Weak farm growth could hit GDP, says SBI Research

Economic activity picked up in Q1; sales in segments like PV drove GVA, says SBI Research
Image used for representational purpose. (Photo | File/EPS)
Image used for representational purpose. (Photo | File/EPS)

MUMBAI: Economic activity has picked up during the first quarter of the current fiscal, but weak agricultural growth could play a spoilsport, said SBI Research. However, the front-loading of subsidies during the first quarter could eliminate the gap between GDP and GVA perhaps for the first time in several quarters, the research arm noted.

As per the SBI Composite Leading Indicator, which includes a basket of 18 indicators, economic activity has picked up substantially in Q1 and GVA could print at 7.6 per cent.While agricultural sector output leaves much to be desired, major indicators including cement production, passenger traffic, sale of both commercial and passenger vehicles (PV), non-food credit growth and aircraft movement are driving GVA.
PV sales growth, an indicator of urban demand, strengthened in last three months, while that of commercial vehicles was robust. Domestic air passenger traffic maintained a double-digit growth, and the sustained increase in cement production indicates that construction activity picked up pace.
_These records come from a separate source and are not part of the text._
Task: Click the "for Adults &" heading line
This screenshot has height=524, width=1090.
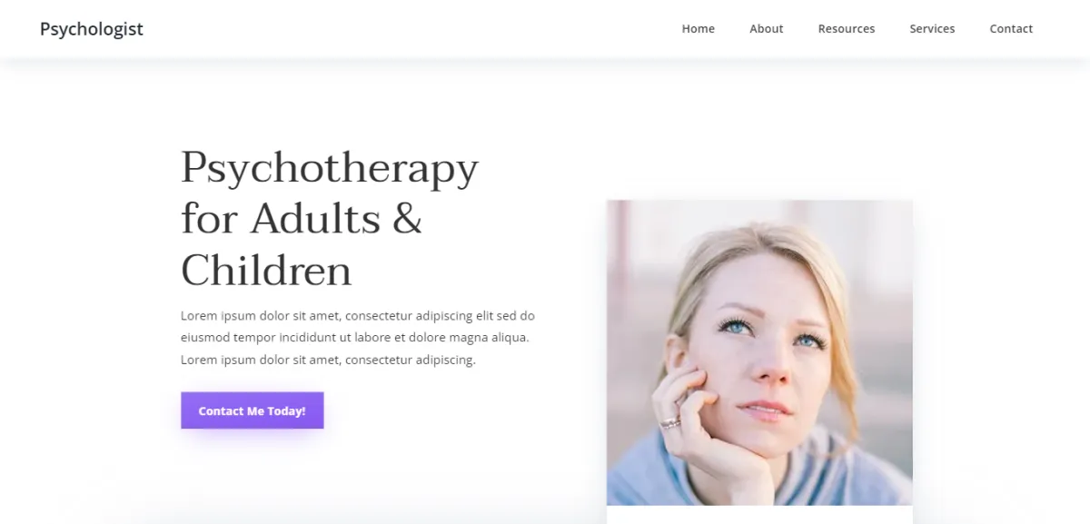Action: click(302, 219)
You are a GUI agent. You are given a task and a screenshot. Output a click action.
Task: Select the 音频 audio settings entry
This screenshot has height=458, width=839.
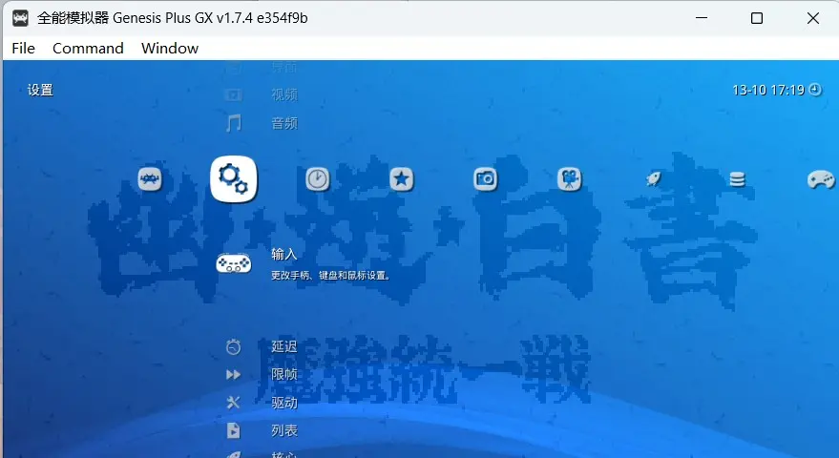pos(284,123)
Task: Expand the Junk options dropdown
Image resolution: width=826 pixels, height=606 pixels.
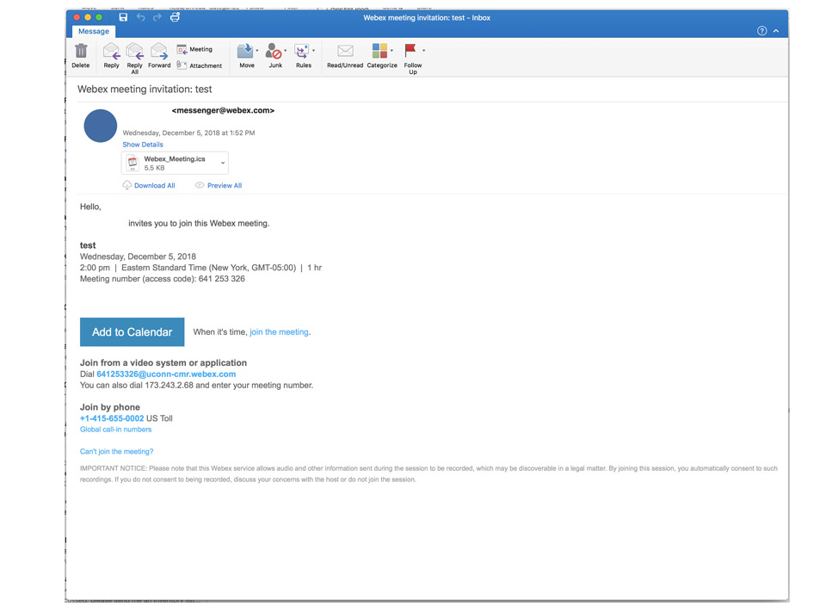Action: (286, 51)
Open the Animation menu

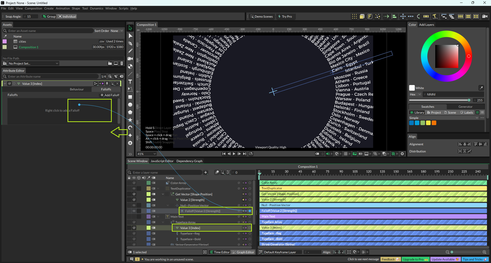[x=63, y=8]
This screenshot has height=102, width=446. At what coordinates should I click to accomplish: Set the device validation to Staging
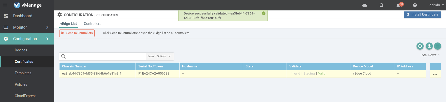pos(309,74)
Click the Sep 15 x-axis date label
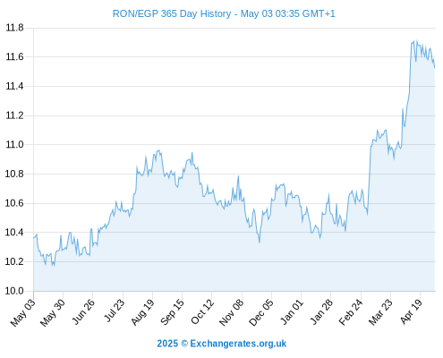 pos(172,312)
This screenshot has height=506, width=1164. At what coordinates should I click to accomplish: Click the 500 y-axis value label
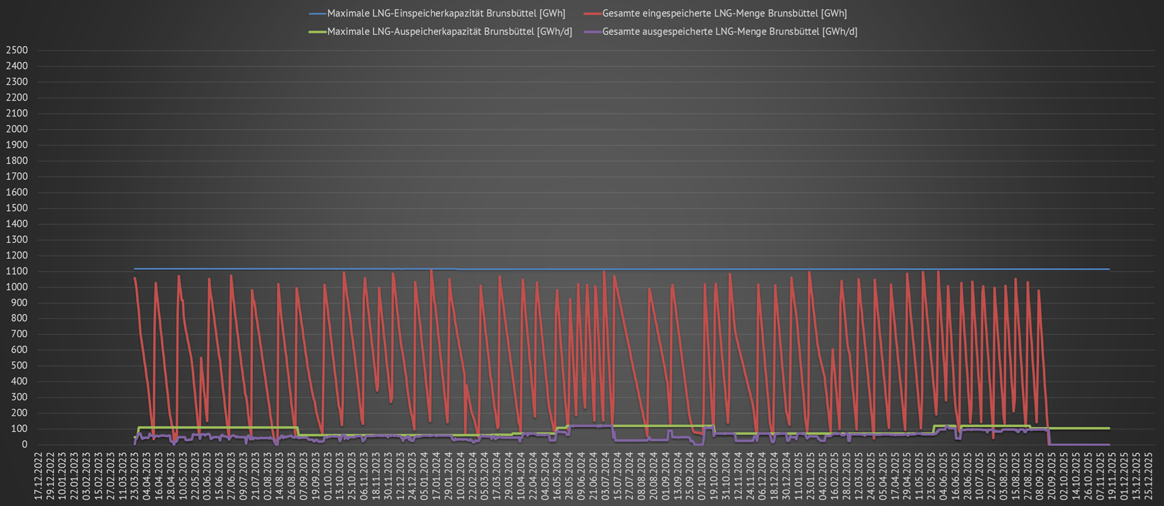click(x=19, y=366)
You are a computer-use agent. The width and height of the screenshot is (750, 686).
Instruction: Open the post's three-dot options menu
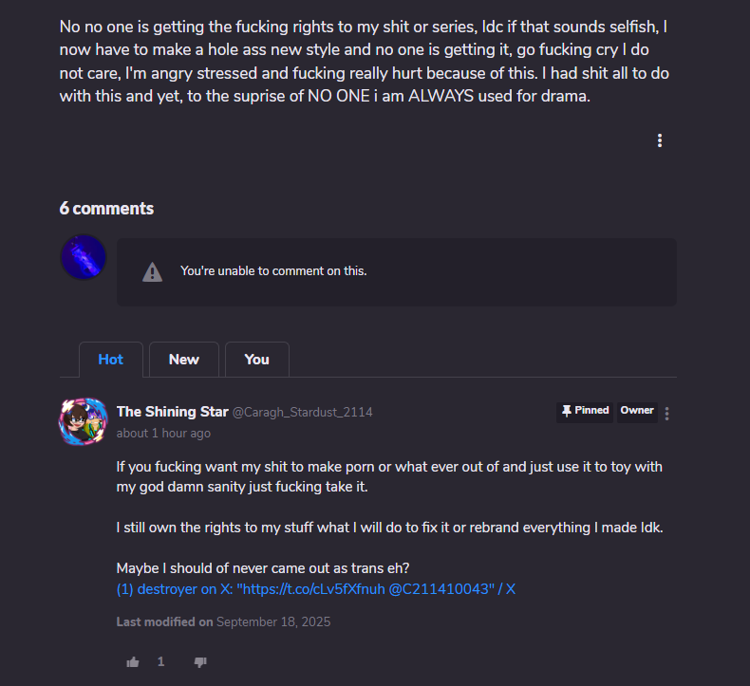tap(660, 140)
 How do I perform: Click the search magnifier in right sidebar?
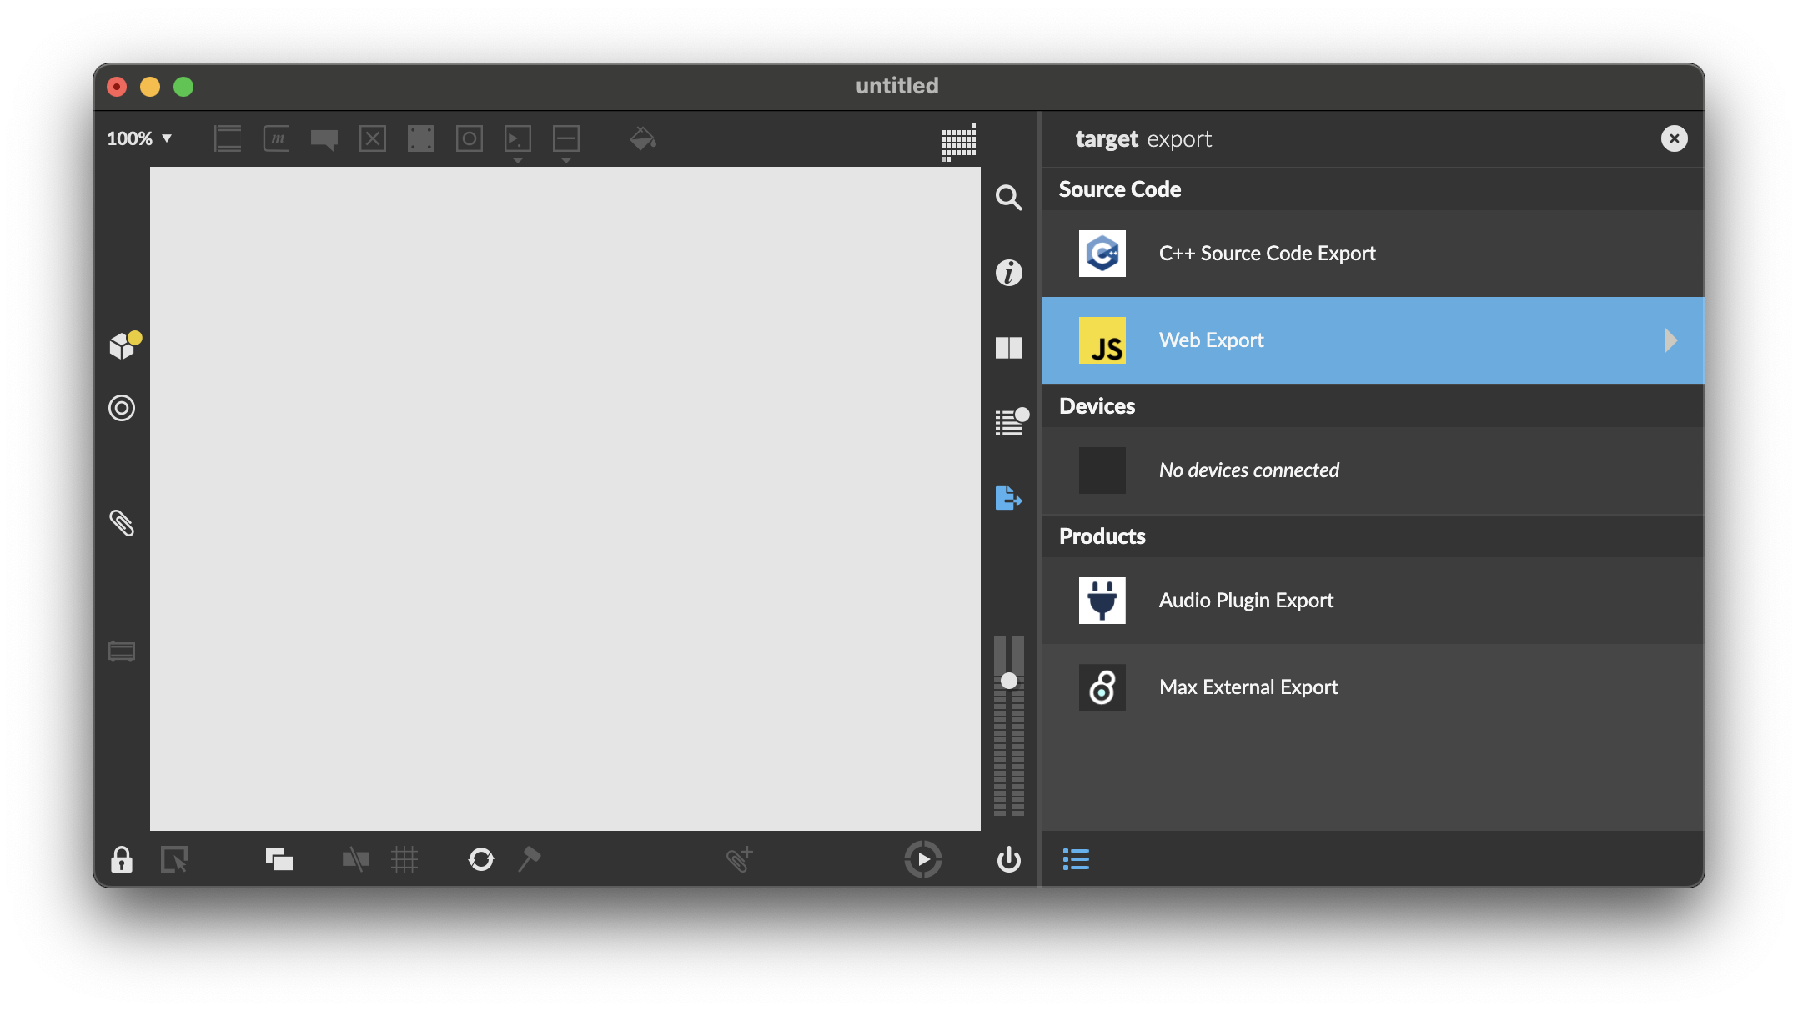pos(1008,198)
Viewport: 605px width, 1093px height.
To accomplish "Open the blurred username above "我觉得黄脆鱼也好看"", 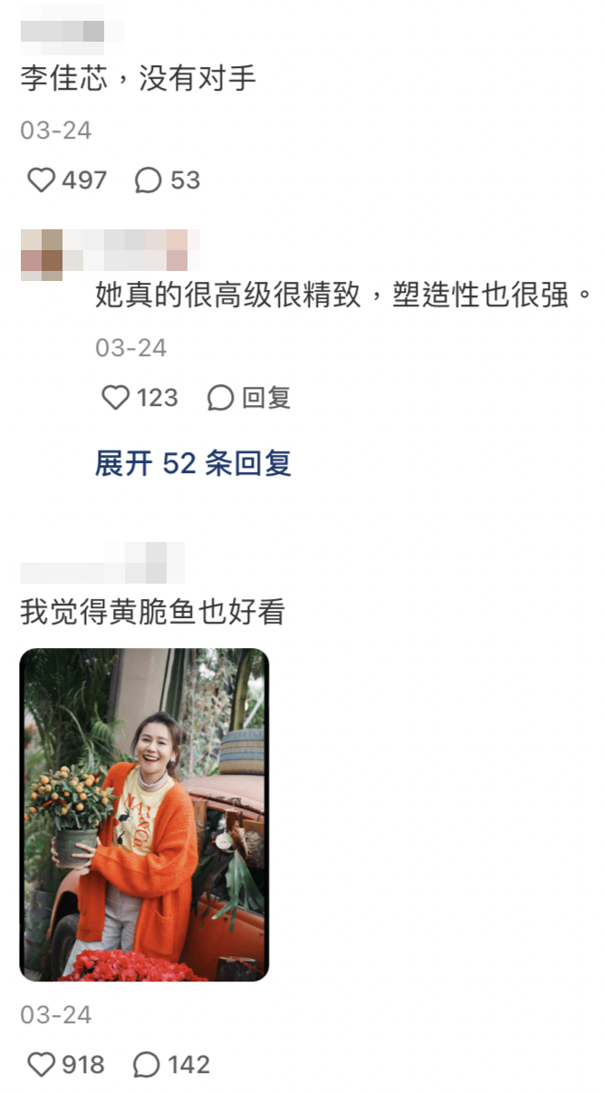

“Even though GVA growth could be around 7.6 per cent, supported by a robust manufacturing and service sector growth, we are not entirely hopeful regarding the agriculture sector in Q1FY19,” said Dr Sowmya Kanti Ghosh, Chief Economist, SBI Research. He added that agriculture sector needs an immediate intervention like Bhavantar scheme apart from the MSP scheme.

“Agriculture prices continue to remain depressed and it’s unclear how the MSP may lift prices in the absence of an effective procurement scheme. Herein lies the benefit of Bhavantar scheme that has no procurement liabilities. Our estimates show that an income support scheme like Telangana may be rolled out in states like Bihar, Assam, Chhattisgarh, Haryana, Punjab, Jharkhand and Uttarakhand, where the cost is not prohibitive,” he explained.

Finally, if GVA prints at 7.6 per cent in the first quarter, Ghosh believes that GDP could come in at 7.7 per cent, considering the front-loaded subsidy in Q1. In other words, it implies that the gap between GDP and GVA may just vanish in the first quarter.

Going by the quarterly trend of subsidy expenditure, the government has been front-loading larger chunks compared to other quarters. During Q1, subsidy expenditure to the tune of Rs 1,16,820 crore has also been front-loaded.

“We believe, by front-loading subsidy amount in Q1 may have some impact on Q1 GDP figure and the gap between GDP and GVA might come down to some extent in Q1 as compared to remaining quarters in FY19,” Ghosh noted.

Meanwhile, manufacturing GVA and corporate GVA (defined as sum of PBIDT and wages/salaries) are strongly positively correlated. Corporate GVA, which decelerated since Q4 FY17, rebounded in Q1 FY19 and has exhibited positive growth of 8 per cent.